P told us a bit about the big black Persian cat (Breakdancer) that used to stay in our back garden. In the one back corner of our garden stand two dilapidated wendy houses. Although these were no doubt really pretty in the beginning, they now reek of dog and cat pee, are draped in cobwebs and covered with thick layers of dirt and grime, and the roof of the one has partly collapsed because the rain got in. Sigh. When we moved in, the two wendy houses were surrounded by a cage of green mesh wire, subdivided into a front section and a back section with an interleading door. We removed this cage a while back to open up the space a bit more – and to make it easier to move the wheelbarrow and our bicycles in and out. There is also a roof, made of that hard-wearing plastic that you get over carports and patios. This whole run-down area will have to be reconceptualised in the future, but that is a whole new story…
This, apparently, was where the Persian lived. It was a male cat, very highly pedigreed, and it was not allowed outside the cage, or into the garden or into the house. According to P, the cat often made a very strange sound, which sounded almost like a child crying; when they first moved in, they found this crying and mewling very disturbing, particularly at night-time, until they found out that it was actually a cat. The Persian’s sex-life was also strictly controlled – it was not allowed to roam about, in case it bred with other female cats – perhaps this would have reduced its virility? Other owners of equally high-pedigree cats came from far and wide to breed with him. It must have been an odd kind of life…

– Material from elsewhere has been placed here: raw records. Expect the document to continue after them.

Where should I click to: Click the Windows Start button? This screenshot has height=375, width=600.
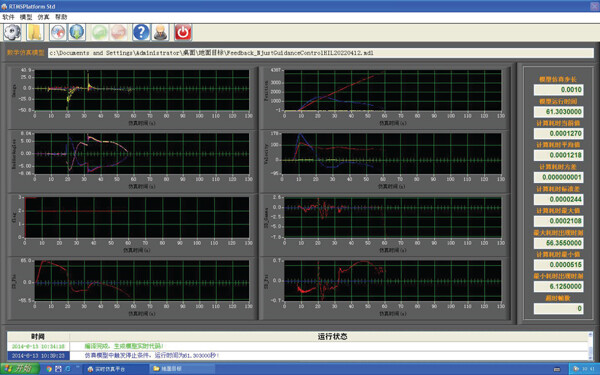[x=19, y=369]
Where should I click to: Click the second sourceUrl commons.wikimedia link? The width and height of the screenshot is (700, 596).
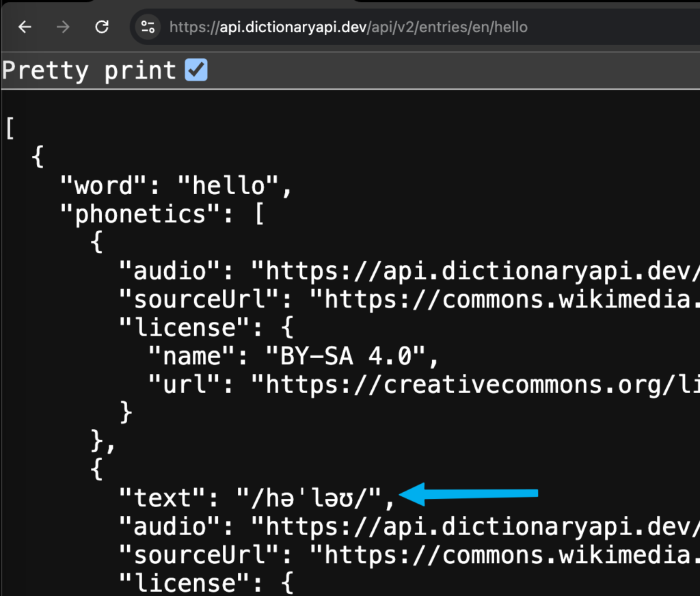504,555
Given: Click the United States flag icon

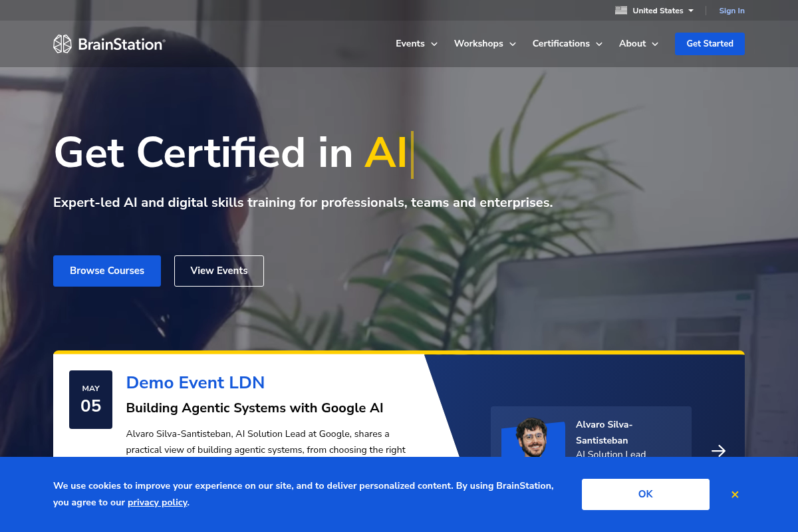Looking at the screenshot, I should point(621,11).
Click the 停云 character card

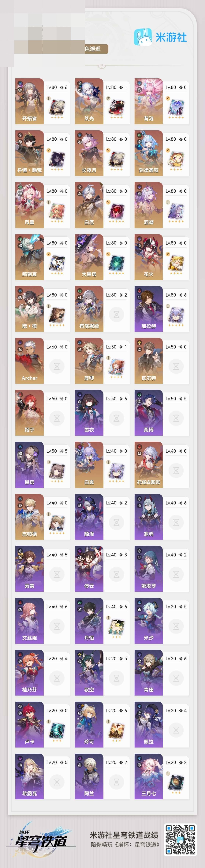tap(102, 569)
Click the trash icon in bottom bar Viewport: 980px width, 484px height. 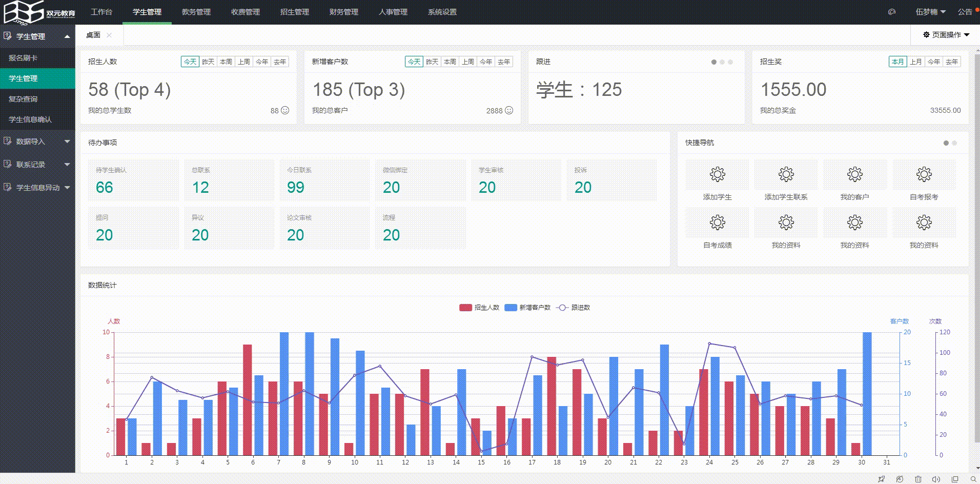(918, 479)
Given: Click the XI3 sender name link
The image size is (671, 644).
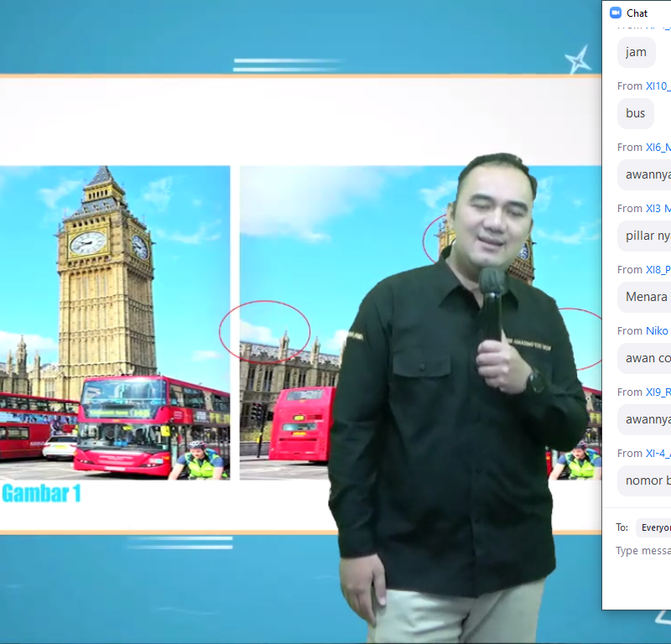Looking at the screenshot, I should pos(658,208).
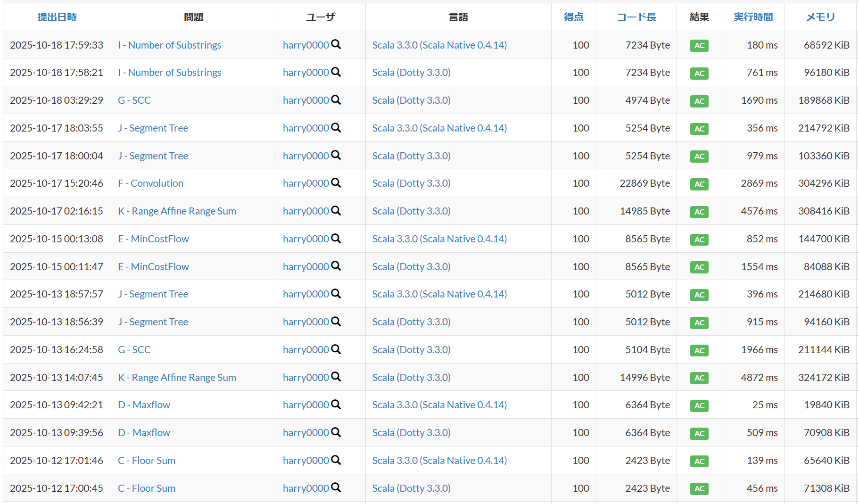Open K - Range Affine Range Sum at 14:07:45
859x504 pixels.
[177, 378]
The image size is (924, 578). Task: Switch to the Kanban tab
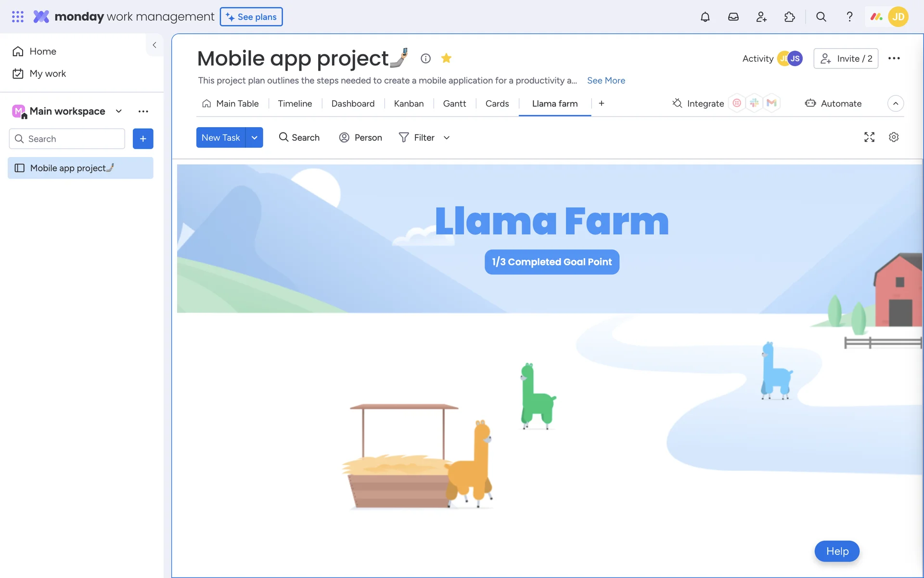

And then they told us howTuffy had come to them. A number of years ago, P had worked for the Robin Trust, which had their head office in Oude Molen Eco-Village, just around the corner from Pinelands. As their website explains:
“The Robin Trust was established as a Christian, charitable and welfare Trust (non-profit organisation) in 1993 in order to serve the community by providing effective, affordable and readily available support and community-based care within a primary health care model. The Trust aims to uplift people who are educationally disadvantaged through training in health care and nursing as well as job creation. Our target client groups are people who are vulnerable and these are increasingly the children and adults (including the elderly) infected and affected by HIV/AIDS as well as the disorders of old age such as Alzheimer’s dementia and conditions such as strokes.”
There were many cats living in this area – it’s a rural oasis in the middle of a metropolis, so it must be kitty paradise. Most of these cats were feral (wild) and thus unlikely ever to be domesticated and re-homed. But a few compassionate people were looking after them and making sure that they were fed regularly. At some stage, immigrants from central Africa started to move into the area, and they – gruesomely – regarded the cats as food. The cat population thus declined.
The Robin Trust had its own resident male cat (Simba, I think), who vigorously defended its territory, never allowing another cat to come into the offices.
One day, however, Simba marched into the offices, with a small, starved-almost-to-death young female cat in tow. They picked her up, checked her out, realised that she was sick and very hungry, and that she would not survive if they left her to fend for herself. She seemed to have had a litter of kittens, but P doesn’t know what happened to them.
What was so amazing to me is the thought that the big boss-cat had brought the younger one into his own space, in order to make sure that it had a chance to survive.
So that is the heartwarming story of how Tuffy (appropriately named) was rescued from certain death.